/Hybrid-SPTAM

Semantically enhanced SPTAM

Primary LanguagePython

#STEPS to RUN

Checkout our paper at: https://ieeexplore.ieee.org/document/9837164

Essential steps before running

  1. Create a sample of images whose ground-truth poses and ground-truth corners of the semantics present in them are available
  2. Place the ground-truth poses inside the SPTAM folder.
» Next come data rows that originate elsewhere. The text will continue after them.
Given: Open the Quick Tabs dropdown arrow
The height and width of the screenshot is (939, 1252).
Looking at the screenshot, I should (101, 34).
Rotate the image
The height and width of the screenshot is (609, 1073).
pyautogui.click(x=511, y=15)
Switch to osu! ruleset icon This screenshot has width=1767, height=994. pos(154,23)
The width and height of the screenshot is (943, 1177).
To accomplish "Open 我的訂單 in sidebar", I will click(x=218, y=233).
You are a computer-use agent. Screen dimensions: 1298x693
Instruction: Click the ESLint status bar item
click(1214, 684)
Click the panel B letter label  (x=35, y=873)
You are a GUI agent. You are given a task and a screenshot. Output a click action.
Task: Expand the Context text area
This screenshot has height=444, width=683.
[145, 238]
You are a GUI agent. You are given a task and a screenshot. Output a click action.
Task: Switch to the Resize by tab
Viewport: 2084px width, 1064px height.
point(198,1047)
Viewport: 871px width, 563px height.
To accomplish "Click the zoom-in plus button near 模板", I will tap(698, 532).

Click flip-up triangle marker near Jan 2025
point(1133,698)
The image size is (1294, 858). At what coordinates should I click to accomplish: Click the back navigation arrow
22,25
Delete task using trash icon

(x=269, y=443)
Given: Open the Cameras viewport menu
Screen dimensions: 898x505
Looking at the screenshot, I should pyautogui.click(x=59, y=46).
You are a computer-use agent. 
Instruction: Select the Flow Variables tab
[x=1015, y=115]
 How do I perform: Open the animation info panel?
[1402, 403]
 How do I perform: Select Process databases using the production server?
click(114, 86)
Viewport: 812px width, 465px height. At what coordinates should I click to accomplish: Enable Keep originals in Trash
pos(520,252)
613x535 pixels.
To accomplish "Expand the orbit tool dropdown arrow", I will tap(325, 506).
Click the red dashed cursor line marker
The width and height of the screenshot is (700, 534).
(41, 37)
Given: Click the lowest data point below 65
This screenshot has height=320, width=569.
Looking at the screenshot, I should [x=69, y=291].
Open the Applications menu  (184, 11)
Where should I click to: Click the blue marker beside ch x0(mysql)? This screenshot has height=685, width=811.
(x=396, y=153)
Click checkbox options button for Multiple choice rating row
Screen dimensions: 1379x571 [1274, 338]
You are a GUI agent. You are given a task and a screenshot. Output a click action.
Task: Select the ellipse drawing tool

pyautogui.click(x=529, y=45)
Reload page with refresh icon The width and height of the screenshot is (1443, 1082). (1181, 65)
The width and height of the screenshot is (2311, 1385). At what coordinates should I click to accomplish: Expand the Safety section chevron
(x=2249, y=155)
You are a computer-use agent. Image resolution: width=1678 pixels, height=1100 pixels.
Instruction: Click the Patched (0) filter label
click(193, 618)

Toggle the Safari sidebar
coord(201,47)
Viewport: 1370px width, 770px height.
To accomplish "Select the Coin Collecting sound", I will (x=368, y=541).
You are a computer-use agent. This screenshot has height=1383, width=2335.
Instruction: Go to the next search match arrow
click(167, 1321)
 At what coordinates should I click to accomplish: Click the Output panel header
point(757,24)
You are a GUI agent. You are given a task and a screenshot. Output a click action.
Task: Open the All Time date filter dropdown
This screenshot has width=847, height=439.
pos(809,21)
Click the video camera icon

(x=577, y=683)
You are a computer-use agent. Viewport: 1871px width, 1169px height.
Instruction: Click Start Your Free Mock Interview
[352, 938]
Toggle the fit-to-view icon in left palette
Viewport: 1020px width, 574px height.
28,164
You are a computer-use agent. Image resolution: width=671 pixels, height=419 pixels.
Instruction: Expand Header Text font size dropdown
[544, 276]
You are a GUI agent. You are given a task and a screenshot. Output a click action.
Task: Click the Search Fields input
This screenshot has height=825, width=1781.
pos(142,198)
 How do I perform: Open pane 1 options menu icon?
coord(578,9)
You can find a sample file present in the SPTAM folder
  3. Update the config file for dataset paths and characteristic images

Training object detection model

  1. Go to the object_detection folder; there, you will find two directories, object_detector (to train over permanent objects) and alphabet_detector (to train over temporarily placed alphabet placards).
  2. Go to object_detector and run train.py to train the object detection model
  3. Go to alphabet_detector and run train.py to train the alphabet detection model

Training Place Recognition model

  1. Sampled out images from the images with the ground-truth poses for creating characteristic images
  2. Assign a sample of images from the dataset the labels from their corresponding characteristic image.
  3. Inside Place_recognition, run generate_semantic_enhanced_images.py to generate semantically enhanced images.
  4. Run training_with_semantics.py inside the Place_recognition to train the place recognition model

Inference Object detection and Place recognition outputs

  1. Run final_pipeline.py inside Place_recognition to generate a json file

Inference Corner Detection output

  1. Run run.py inside corner_detection to generate object corners in two json files (one each for left and right images).

Installing and Running SPTAM

  1. To install SPTAM, refer to and follow the steps from: https://github.com/uoip/stereo_ptam
  2. Run place_image.py inside SPTAM
  3. Run sptam.py --path=/path/to/dataset to generate final_positions.txt (inside output_files directory) as the final results.